EXTRACT:
start
And finally, what a conclusive light is shed upon the principles supporting Plato's community of property, when we bring forward the fact, daily growing more and more notable, that along with the modern passion for acquiring property has grown the modern passion of giving away property, that is, of charity? What ancient scheme ever dreamed of the multitudinous charitable organizations of some of our large cities? Charity has become organic and a part of the system of things: it has sometimes overflowed its bounds so that great social questions now pend as to how we shall direct the overflowing charitable instincts of society so as really to help the needy and not pamper the lazy: its public manifestations are daily, its private ministrations are endless.
Plato would have crushed the instinct of property; but the instinct, vital part of man's personality, as it is, has taken care of itself, has been cherished and encouraged by the modern cultus, and behold, instead of breeding a wild pandemonium of selfishness as Plato argued, it has in its orderly progress developed this wonderful new outgrowth of charity which fills every thoughtful man's heart with joy, because it covers such a multitude of the sins of the time.
I have been somewhat earnest—I fear tediously so—upon this matter, because I have seen what seem the greatest and most mischievous errors concerning it, receiving the stamp of men who usually think with clearness and who have acquired just authority in many premises.
end
TO BE DONE:
Extend the passage on Plato's community of property and modern charity, picking up after its final sentence.

MATERIAL:
start
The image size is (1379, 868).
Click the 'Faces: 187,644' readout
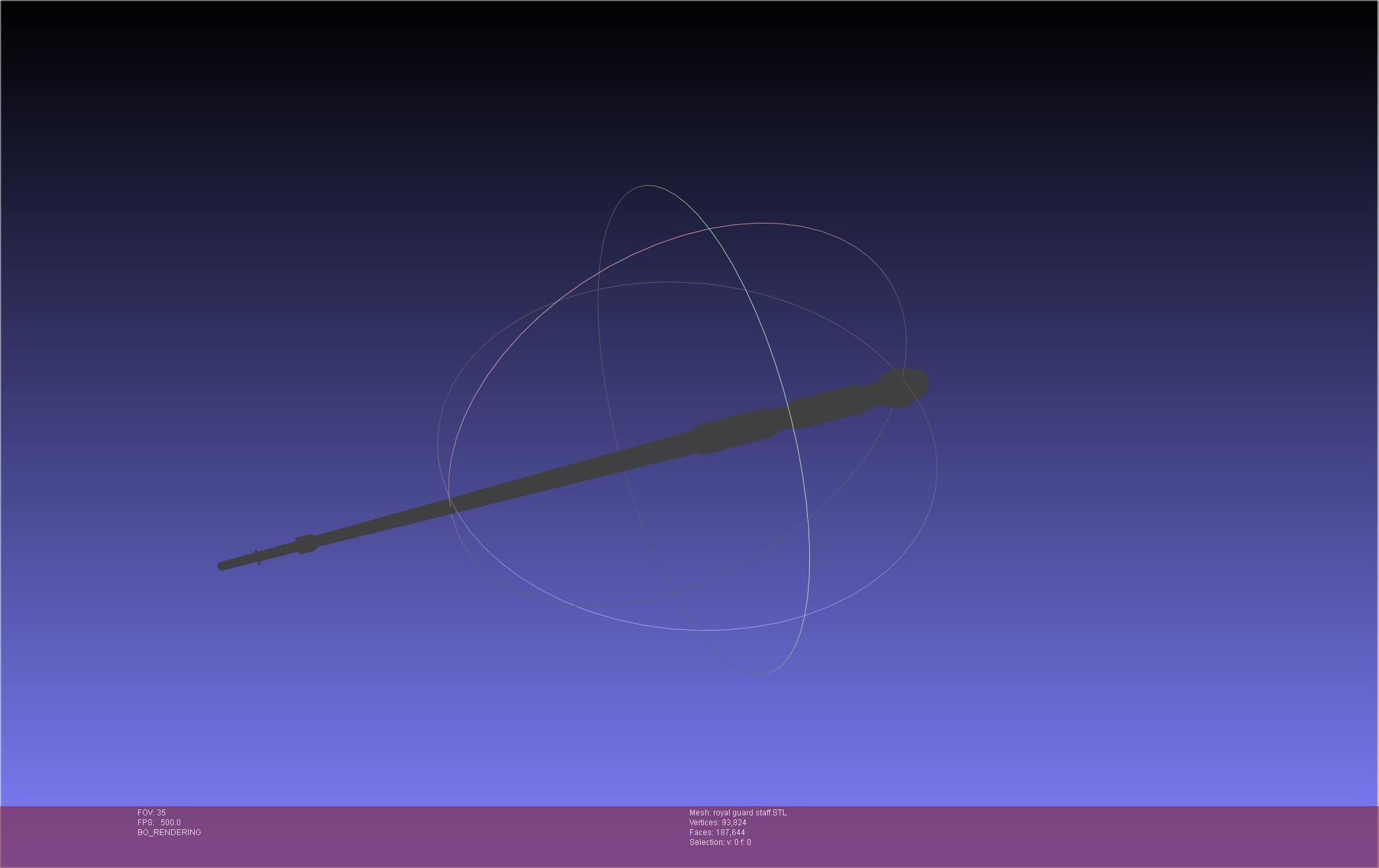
end
RESPONSE TO THE EXERCISE:
It would not be fair to the very different matters which I have now to treat, to detail these errors; and I will only mention that if, with these principles of personality fairly fixed in one's mind, one reads for example the admirable Introduction of Professor Jowett to his translation of Plato'sRepublic, one has a perfect clew to many of the problems over which that translator labors with results which, I think, cannot be conclusive to his own mind.
Here, too, no one can be satisfied with the otherwise instructive chapter on Individuality in Professor Eucken'sFundamental Concepts of Modern Philosophic Thought. Eucken's direct reference to Plato's Republic is evidently made upon only a very vague recollection of Plato's doctrine, which is always dangerous. "The complete subordination and sacrifice of the individual expressed in Plato's idea of a state arose from his opposition to a tendency of the times which he considered pernicious, and so is characterized rather by moral energy and intensity of feeling than by the quiet and simple resignation to the objection which we find in the great men of the preceding period." But a mere opposition to a tendency of the times could never have bred this elaborate and sweeping annihilation of individuality; and it is forgotten that Plato is not here legislating for his times or with the least dream of the practical establishment of his Republic: again and again he declares his doubts as to the practicability of his plans for any time. No; heis building a republic for all time, and is consistently building upon the ruins of that personality which he was not sensible of except in its bad outcome as selfishness.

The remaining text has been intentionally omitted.